● **Problem description**
Repeat the entries that follow, exactly as they are written.

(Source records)
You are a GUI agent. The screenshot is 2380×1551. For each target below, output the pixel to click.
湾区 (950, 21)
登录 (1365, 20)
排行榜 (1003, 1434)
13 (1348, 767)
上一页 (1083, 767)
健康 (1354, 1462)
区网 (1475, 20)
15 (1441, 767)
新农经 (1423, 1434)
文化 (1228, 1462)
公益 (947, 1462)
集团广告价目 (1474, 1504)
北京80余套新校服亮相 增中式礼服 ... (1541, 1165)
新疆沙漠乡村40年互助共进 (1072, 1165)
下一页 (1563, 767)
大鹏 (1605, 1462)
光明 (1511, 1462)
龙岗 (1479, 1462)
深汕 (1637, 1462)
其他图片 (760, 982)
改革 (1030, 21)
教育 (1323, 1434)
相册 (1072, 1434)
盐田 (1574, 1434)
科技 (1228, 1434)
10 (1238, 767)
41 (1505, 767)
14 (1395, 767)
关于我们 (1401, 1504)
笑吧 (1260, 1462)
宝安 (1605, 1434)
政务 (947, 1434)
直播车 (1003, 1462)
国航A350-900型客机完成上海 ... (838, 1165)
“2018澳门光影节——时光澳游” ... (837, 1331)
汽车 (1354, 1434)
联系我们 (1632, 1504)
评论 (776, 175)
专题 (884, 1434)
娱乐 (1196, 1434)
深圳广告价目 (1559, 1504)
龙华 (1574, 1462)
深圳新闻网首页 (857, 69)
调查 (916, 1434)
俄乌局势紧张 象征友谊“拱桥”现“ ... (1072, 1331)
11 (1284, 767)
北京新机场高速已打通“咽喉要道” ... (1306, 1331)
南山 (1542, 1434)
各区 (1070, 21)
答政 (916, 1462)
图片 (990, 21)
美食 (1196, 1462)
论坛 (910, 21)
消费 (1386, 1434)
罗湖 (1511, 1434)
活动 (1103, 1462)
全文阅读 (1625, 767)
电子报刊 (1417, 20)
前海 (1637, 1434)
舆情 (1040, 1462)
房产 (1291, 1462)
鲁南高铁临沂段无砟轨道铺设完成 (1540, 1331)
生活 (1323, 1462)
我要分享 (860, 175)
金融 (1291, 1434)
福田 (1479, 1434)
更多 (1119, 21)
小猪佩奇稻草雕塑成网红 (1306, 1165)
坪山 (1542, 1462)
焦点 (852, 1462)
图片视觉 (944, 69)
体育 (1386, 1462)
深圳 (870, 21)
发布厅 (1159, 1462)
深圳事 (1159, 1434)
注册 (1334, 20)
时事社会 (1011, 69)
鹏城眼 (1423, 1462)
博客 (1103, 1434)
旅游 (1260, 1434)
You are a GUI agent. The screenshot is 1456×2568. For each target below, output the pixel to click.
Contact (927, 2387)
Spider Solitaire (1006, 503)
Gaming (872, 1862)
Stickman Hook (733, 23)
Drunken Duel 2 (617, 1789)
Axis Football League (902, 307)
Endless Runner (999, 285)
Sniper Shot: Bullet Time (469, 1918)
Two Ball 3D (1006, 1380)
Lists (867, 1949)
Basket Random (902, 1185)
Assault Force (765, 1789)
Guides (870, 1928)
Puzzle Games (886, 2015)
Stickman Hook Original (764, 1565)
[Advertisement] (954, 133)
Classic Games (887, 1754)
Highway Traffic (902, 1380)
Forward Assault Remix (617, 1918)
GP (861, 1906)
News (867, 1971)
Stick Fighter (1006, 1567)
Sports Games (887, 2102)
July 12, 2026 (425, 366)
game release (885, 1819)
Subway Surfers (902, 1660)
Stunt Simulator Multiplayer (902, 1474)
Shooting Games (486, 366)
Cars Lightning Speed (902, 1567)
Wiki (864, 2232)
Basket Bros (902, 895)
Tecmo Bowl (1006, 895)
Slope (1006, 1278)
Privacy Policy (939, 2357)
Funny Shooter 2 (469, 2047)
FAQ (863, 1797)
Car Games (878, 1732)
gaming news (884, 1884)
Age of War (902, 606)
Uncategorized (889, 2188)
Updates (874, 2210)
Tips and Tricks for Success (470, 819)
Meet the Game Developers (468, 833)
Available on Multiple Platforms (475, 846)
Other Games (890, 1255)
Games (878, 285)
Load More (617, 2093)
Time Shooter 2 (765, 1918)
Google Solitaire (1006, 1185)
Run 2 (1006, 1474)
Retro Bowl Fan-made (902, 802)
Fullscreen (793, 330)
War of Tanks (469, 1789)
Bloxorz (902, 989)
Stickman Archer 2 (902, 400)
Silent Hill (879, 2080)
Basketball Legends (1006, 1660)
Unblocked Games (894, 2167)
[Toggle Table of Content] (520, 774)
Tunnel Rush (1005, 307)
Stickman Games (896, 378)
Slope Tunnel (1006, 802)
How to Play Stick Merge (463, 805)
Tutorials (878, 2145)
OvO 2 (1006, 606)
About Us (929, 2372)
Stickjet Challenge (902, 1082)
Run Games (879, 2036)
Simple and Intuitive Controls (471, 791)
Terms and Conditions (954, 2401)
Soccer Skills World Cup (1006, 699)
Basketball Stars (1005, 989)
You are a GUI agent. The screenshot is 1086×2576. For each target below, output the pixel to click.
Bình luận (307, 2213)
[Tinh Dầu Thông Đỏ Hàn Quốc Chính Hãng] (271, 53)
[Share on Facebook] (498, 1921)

● **Answer box**
You are a GUI agent. The screenshot is 2380×1551. For each target below, output the pixel to click.
湾区 (950, 21)
登录 (1365, 20)
排行榜 (1003, 1434)
13 (1348, 767)
上一页 (1083, 767)
健康 (1354, 1462)
区网 (1475, 20)
15 (1441, 767)
新农经 (1423, 1434)
文化 (1228, 1462)
公益 (947, 1462)
集团广告价目 (1474, 1504)
北京80余套新校服亮相 增中式礼服 ... (1541, 1165)
新疆沙漠乡村40年互助共进 (1072, 1165)
下一页 (1563, 767)
大鹏 (1605, 1462)
光明 (1511, 1462)
龙岗 (1479, 1462)
深汕 (1637, 1462)
其他图片 (760, 982)
改革 (1030, 21)
教育 (1323, 1434)
相册 (1072, 1434)
盐田 (1574, 1434)
科技 (1228, 1434)
10 (1238, 767)
41 (1505, 767)
14 (1395, 767)
关于我们 (1401, 1504)
笑吧 (1260, 1462)
宝安 (1605, 1434)
政务 (947, 1434)
直播车 (1003, 1462)
国航A350-900型客机完成上海 ... (838, 1165)
“2018澳门光影节——时光澳游” ... (837, 1331)
汽车 (1354, 1434)
联系我们 (1632, 1504)
评论 (776, 175)
专题 (884, 1434)
娱乐 (1196, 1434)
深圳广告价目 (1559, 1504)
龙华 (1574, 1462)
深圳新闻网首页 (857, 69)
调查 (916, 1434)
俄乌局势紧张 象征友谊“拱桥”现“ ... (1072, 1331)
11 (1284, 767)
北京新机场高速已打通“咽喉要道” ... (1306, 1331)
南山 (1542, 1434)
各区 (1070, 21)
答政 (916, 1462)
图片 (990, 21)
美食 (1196, 1462)
论坛 (910, 21)
消费 (1386, 1434)
罗湖 (1511, 1434)
活动 (1103, 1462)
全文阅读 (1625, 767)
电子报刊 (1417, 20)
前海 (1637, 1434)
舆情 (1040, 1462)
房产 (1291, 1462)
鲁南高铁临沂段无砟轨道铺设完成 (1540, 1331)
生活 (1323, 1462)
我要分享 (860, 175)
金融 (1291, 1434)
福田 (1479, 1434)
更多 (1119, 21)
小猪佩奇稻草雕塑成网红 (1306, 1165)
坪山 (1542, 1462)
焦点 (852, 1462)
图片视觉 (944, 69)
体育 (1386, 1462)
深圳 (870, 21)
发布厅 (1159, 1462)
深圳事 (1159, 1434)
注册 (1334, 20)
时事社会 (1011, 69)
鹏城眼 (1423, 1462)
博客 (1103, 1434)
旅游 (1260, 1434)
You are a GUI agent. The screenshot is 1456×2568. For each target below, output the pixel to click.
Contact (927, 2387)
Spider Solitaire (1006, 503)
Gaming (872, 1862)
Stickman Hook (733, 23)
Drunken Duel 2 (617, 1789)
Axis Football League (902, 307)
Endless Runner (999, 285)
Sniper Shot: Bullet Time (469, 1918)
Two Ball 3D (1006, 1380)
Lists (867, 1949)
Basket Random (902, 1185)
Assault Force (765, 1789)
Guides (870, 1928)
Puzzle Games (886, 2015)
Stickman Hook Original (764, 1565)
[Advertisement] (954, 133)
Classic Games (887, 1754)
Highway Traffic (902, 1380)
Forward Assault Remix (617, 1918)
GP (861, 1906)
News (867, 1971)
Stick Fighter (1006, 1567)
Sports Games (887, 2102)
July 12, 2026 (425, 366)
game release (885, 1819)
Subway Surfers (902, 1660)
Stunt Simulator Multiplayer (902, 1474)
Shooting Games (486, 366)
Cars Lightning Speed (902, 1567)
Wiki (864, 2232)
Basket Bros (902, 895)
Tecmo Bowl (1006, 895)
Slope (1006, 1278)
Privacy Policy (939, 2357)
Funny Shooter 2 (469, 2047)
FAQ (863, 1797)
Car Games (878, 1732)
gaming news (884, 1884)
Age of War (902, 606)
Uncategorized (889, 2188)
Updates (874, 2210)
Tips and Tricks for Success (470, 819)
Meet the Game Developers (468, 833)
Available on Multiple Platforms (475, 846)
Other Games (890, 1255)
Games (878, 285)
Load More (617, 2093)
Time Shooter 2 (765, 1918)
Google Solitaire (1006, 1185)
Run 2 (1006, 1474)
Retro Bowl Fan-made (902, 802)
Fullscreen (793, 330)
War of Tanks (469, 1789)
Bloxorz (902, 989)
Stickman Archer 2 (902, 400)
Silent Hill (879, 2080)
Basketball Legends (1006, 1660)
Unblocked Games (894, 2167)
[Toggle Table of Content] (520, 774)
Tunnel Rush (1005, 307)
Stickman Games (896, 378)
Slope Tunnel (1006, 802)
How to Play Stick Merge (463, 805)
Tutorials (878, 2145)
OvO 2 (1006, 606)
About Us (929, 2372)
Stickjet Challenge (902, 1082)
Run Games (879, 2036)
Simple and Intuitive Controls (471, 791)
Terms and Conditions (954, 2401)
Soccer Skills World Cup (1006, 699)
Basketball Stars (1005, 989)
You are a GUI agent. The screenshot is 1086×2576. For each target below, output the pixel to click.
Bình luận (307, 2213)
[Tinh Dầu Thông Đỏ Hàn Quốc Chính Hãng] (271, 53)
[Share on Facebook] (498, 1921)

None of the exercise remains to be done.